* SHORT TASK 1 *
In the Star Schema Benchmark page, rewrite the paragraph that begins "The Star Schema Benchmark (SSB) is a simplified variant" as a short bulleted list that keeps its main facts.
* SHORT TASK 2 *
According to the Star Schema Benchmark page, about how many rows does the LINEORDER table hold at scale factor 1?

* EXCERPT TO READ *

▶

Star Schema Benchmark (SSB)¶

Overview¶

The Star Schema Benchmark (SSB) is a simplified variant of TPC-H specifically designed for testing OLAP (Online Analytical Processing) systems and data warehouses. Created by O’Neil et al., SSB transforms the normalized TPC-H schema into a denormalized star schema that better represents typical data warehouse designs and enables more focused testing of analytical query performance.

SSB is particularly valuable for testing columnar databases, in-memory analytics systems, and OLAP engines because it eliminates complex join patterns in favor of simple star schema joins that are more representative of real-world data warehouse queries.

Key Features¶

Star schema design - Single fact table with dimension tables
13 analytical queries organized into 4 logical flights
Simplified query patterns - Focus on aggregation and filtering performance
OLAP-oriented - Tests typical data warehouse query patterns
Parameterized queries - Configurable selectivity and date ranges
Performance-focused - Designed to stress aggregation and scan performance
Multiple scale factors - Scalable from small test datasets to large benchmarks

Schema Description¶

The SSB schema consists of a single fact table (LINEORDER) surrounded by four dimension tables in a classic star schema pattern. This design eliminates the complex join patterns found in TPC-H’s normalized schema.

Fact Table¶

Table	Purpose	Approximate Rows (SF 1)
LINEORDER	Sales transactions (fact table)	~6,000,000

Dimension Tables¶

Table	Purpose	Approximate Rows (SF 1)
DATE	Calendar information	~2,556 (7 years)

◀

* DATA *
▶

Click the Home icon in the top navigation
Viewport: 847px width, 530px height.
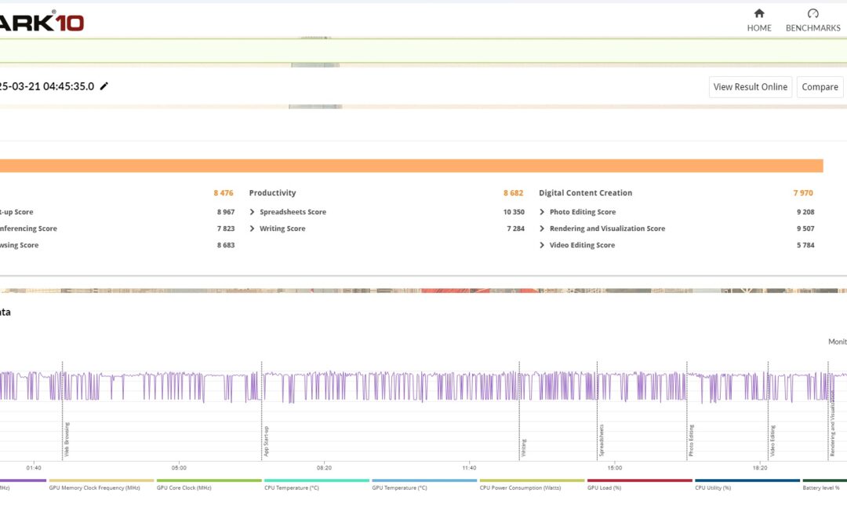758,14
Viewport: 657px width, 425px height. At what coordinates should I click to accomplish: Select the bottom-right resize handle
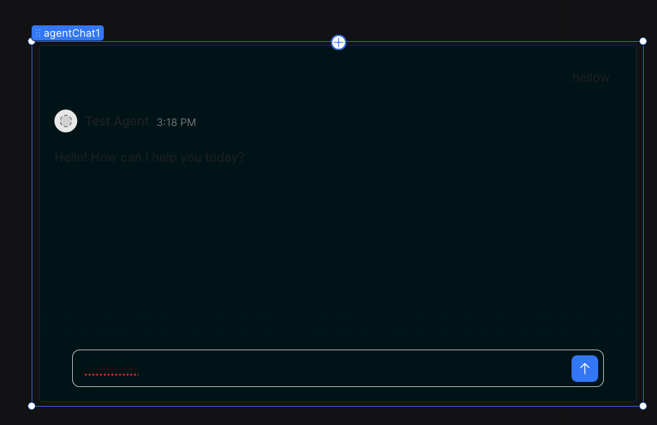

◀

* FINISHED ANSWER 1 *
- SSB is a simplified variant of TPC-H.
- It is designed for testing OLAP systems and data warehouses.
- It was created by O'Neil et al.
- It turns TPC-H's normalized schema into a denormalized star schema.
- This better represents typical data warehouse designs and allows more focused testing of analytical query performance.

* FINISHED ANSWER 2 *
About 6,000,000 rows.